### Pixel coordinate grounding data
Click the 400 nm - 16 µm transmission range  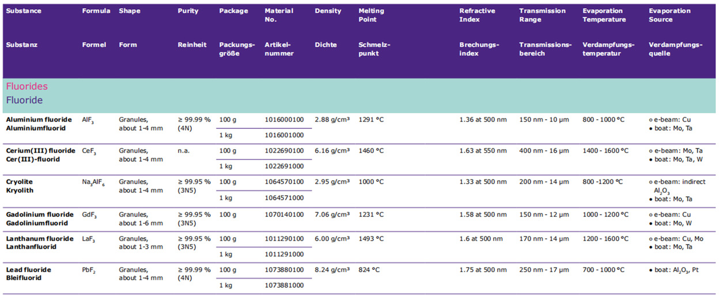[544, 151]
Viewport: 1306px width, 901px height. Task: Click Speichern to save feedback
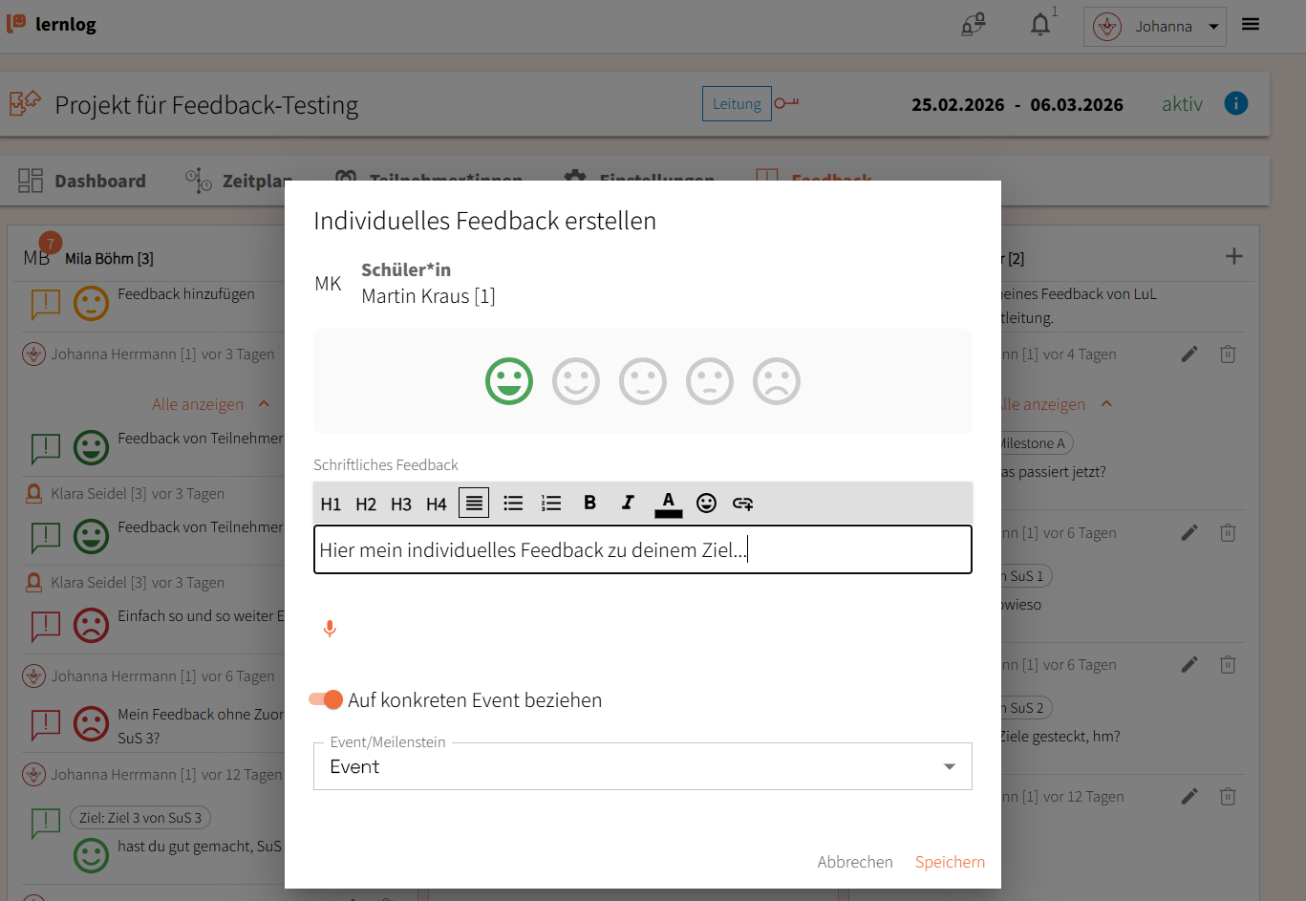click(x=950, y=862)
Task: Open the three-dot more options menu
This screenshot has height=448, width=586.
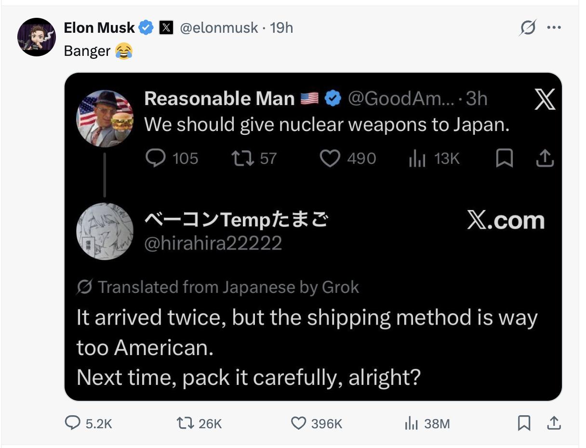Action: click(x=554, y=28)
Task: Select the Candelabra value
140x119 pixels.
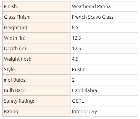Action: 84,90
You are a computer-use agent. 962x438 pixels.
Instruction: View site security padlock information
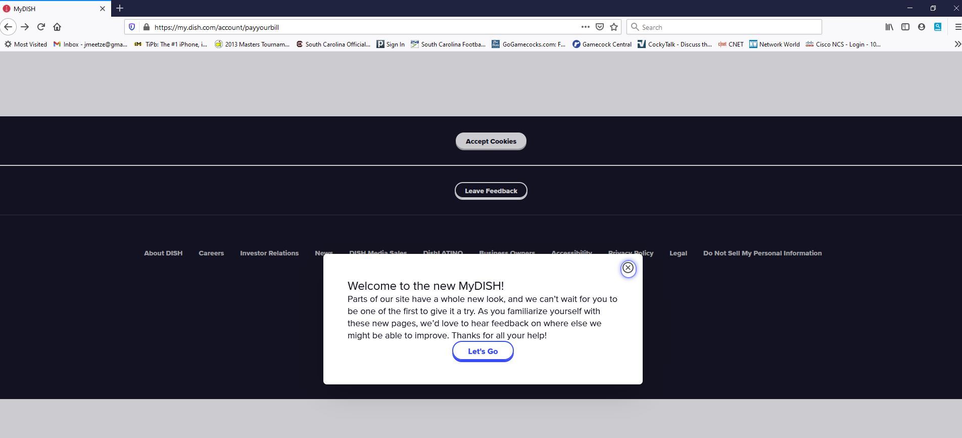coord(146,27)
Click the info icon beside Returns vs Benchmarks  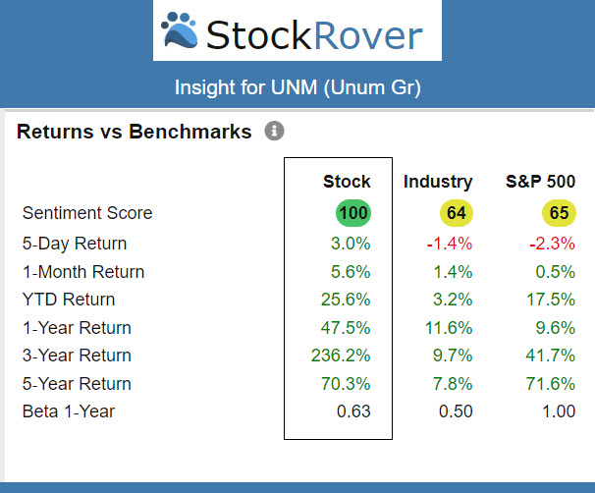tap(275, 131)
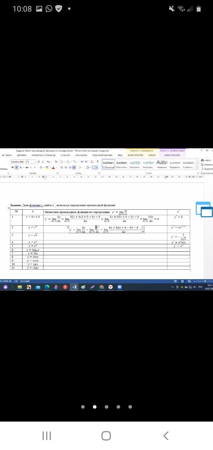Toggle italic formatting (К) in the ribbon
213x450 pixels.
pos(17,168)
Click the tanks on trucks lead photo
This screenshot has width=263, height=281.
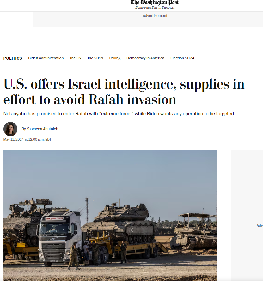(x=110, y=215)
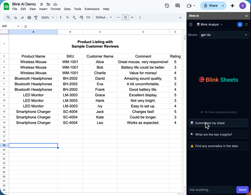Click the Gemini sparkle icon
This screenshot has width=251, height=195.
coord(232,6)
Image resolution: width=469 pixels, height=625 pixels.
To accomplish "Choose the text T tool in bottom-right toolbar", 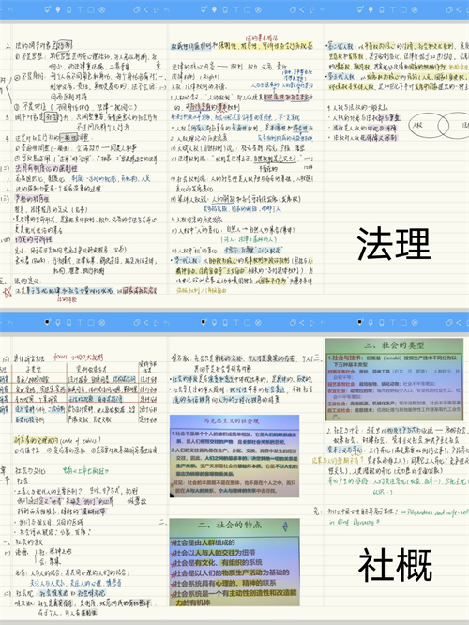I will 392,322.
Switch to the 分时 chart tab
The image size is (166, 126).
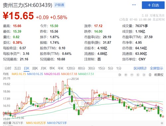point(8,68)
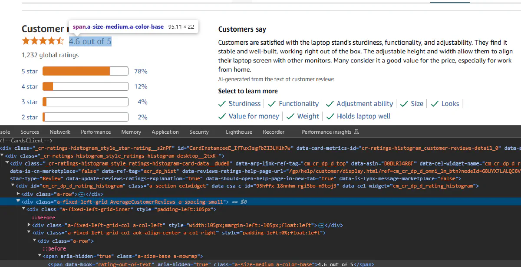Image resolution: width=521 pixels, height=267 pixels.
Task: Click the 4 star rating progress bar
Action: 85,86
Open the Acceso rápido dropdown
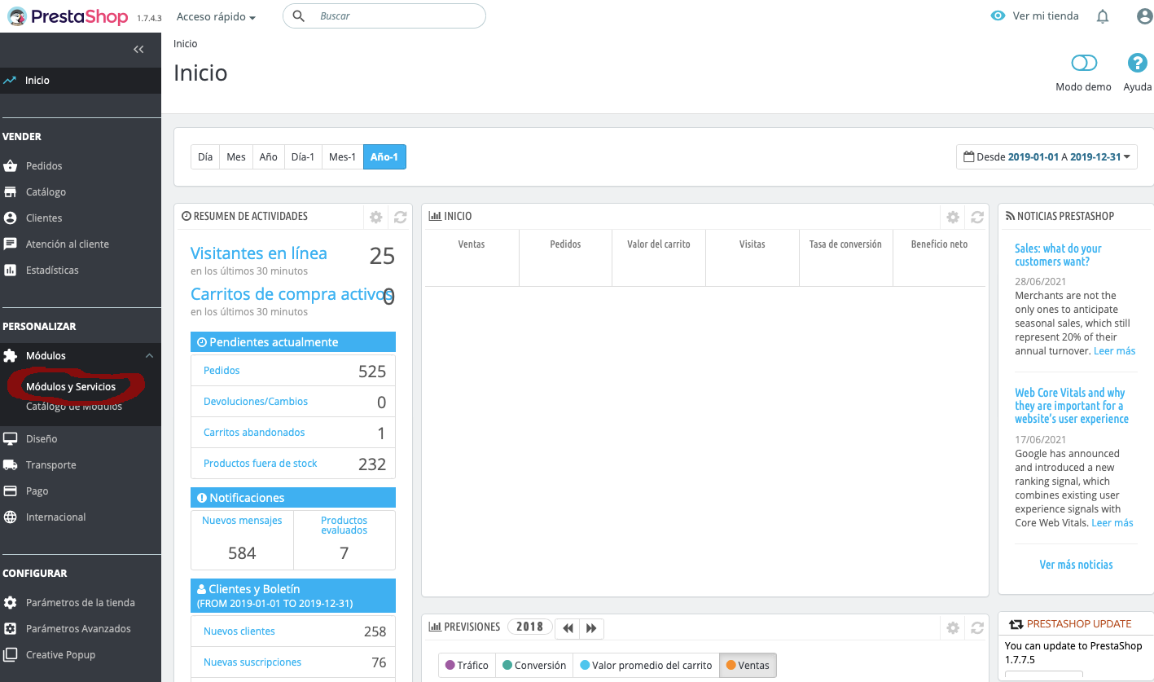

### Exercise prompt
Read the entries and select each line where the word "Open" is found.

### Reply to the exercise
Task: Open the three-dot more options menu
Open the Acceso rápido dropdown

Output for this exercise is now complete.